EXTRAIT DU TEXTE:
++++++++++

Vers une abolition de la police ?



Le mouvement international contre le racisme et la violence de la police a révélé l’existence de quelques organisations aux États-Unis dont l’objectif est d’abolir la police. C’est le moment de s’y pencher de plus près et de s’en inspirer.

  • Nouvelle version - septembre 2020

     

Destitution de la Police

Le mouvement pour la destitution de la police est bien installé aux États-unis. Et si « tout le monde déteste la police » en France, l’abolition de celle-ci semble inenvisageable. Afin de libérer l’horizon, laissons la parole aux organisations qui travaillent concrètement dans le sens d’une dépolicisation du monde :

Pour For a World without Police, nous vivons dans une société où presque tous les problèmes sociaux - des voisins bruyants aux feux arrière cassés - sont devenus un point d’intervention de la police. Il en résulte une épidémie de harcèlement et de violence. Ils posent alors la question suivante : Mais que se passerait-il si nous trouvions d’autres moyens de résoudre nos problèmes ? Et si nous réduisions le pouvoir de la police et abolissions entièrement l’institution ? Ils nous invitent alors à rejoindre leur travail et à réfléchir et à agir pour trouver des moyens de parvenir à un monde sans police.

Aux États-Unis, 1 146 personnes ont été tuées par la police en 2015 [1]. 97% des tueurs n’ont pas été inculpés. Plus nous en apprenons sur les brutalités policières et les meurtres, plus il devient clair que ce comportement est un schéma permanent et systémique. La violence fait partie intégrante du rôle du policier dans la société moderne.

++++++++++

CONSIGNE: Recopiez fidèlement le texte sur l'abolition de la police, depuis « Vers une abolition » jusqu'à « de s’en inspirer. ».

DONNÉES BRUTES:
++++++++++

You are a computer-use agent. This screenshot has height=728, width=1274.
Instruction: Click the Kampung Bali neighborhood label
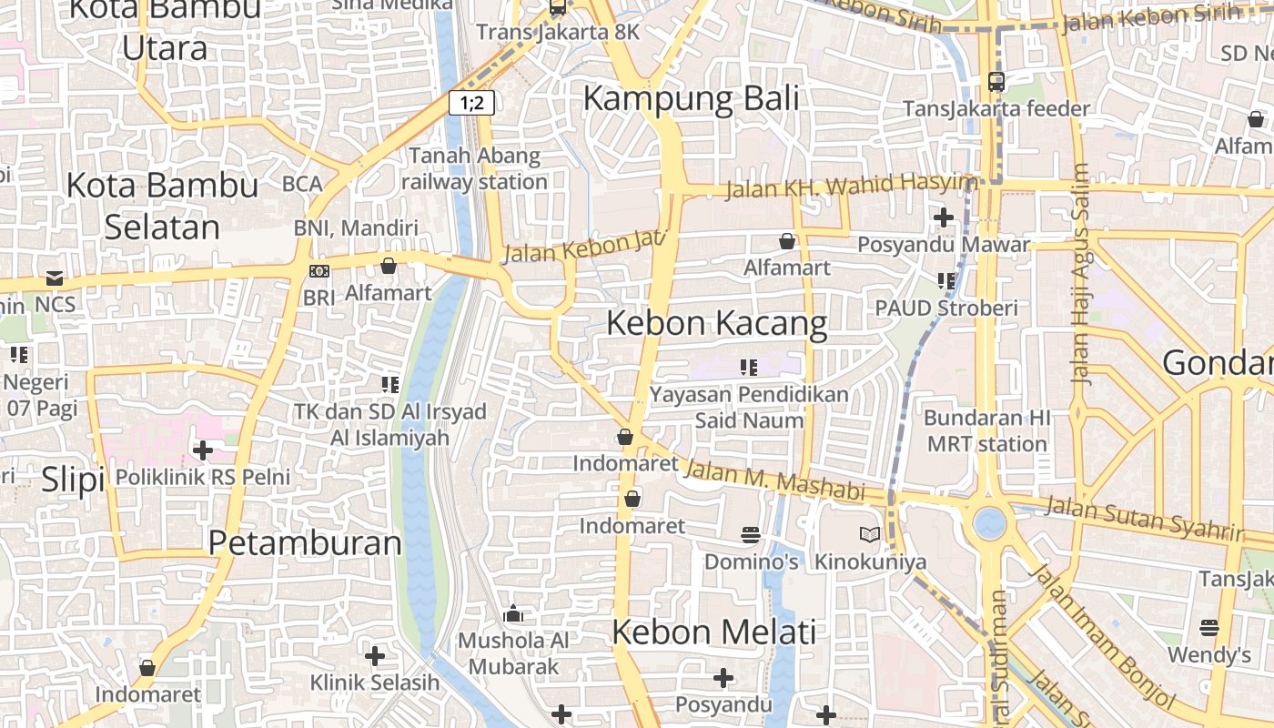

++++++++++

EXERCICE CORRIGÉ:
Vers une abolition de la police ?



Le mouvement international contre le racisme et la violence de la police a révélé l’existence de quelques organisations aux États-Unis dont l’objectif est d’abolir la police. C’est le moment de s’y pencher de plus près et de s’en inspirer.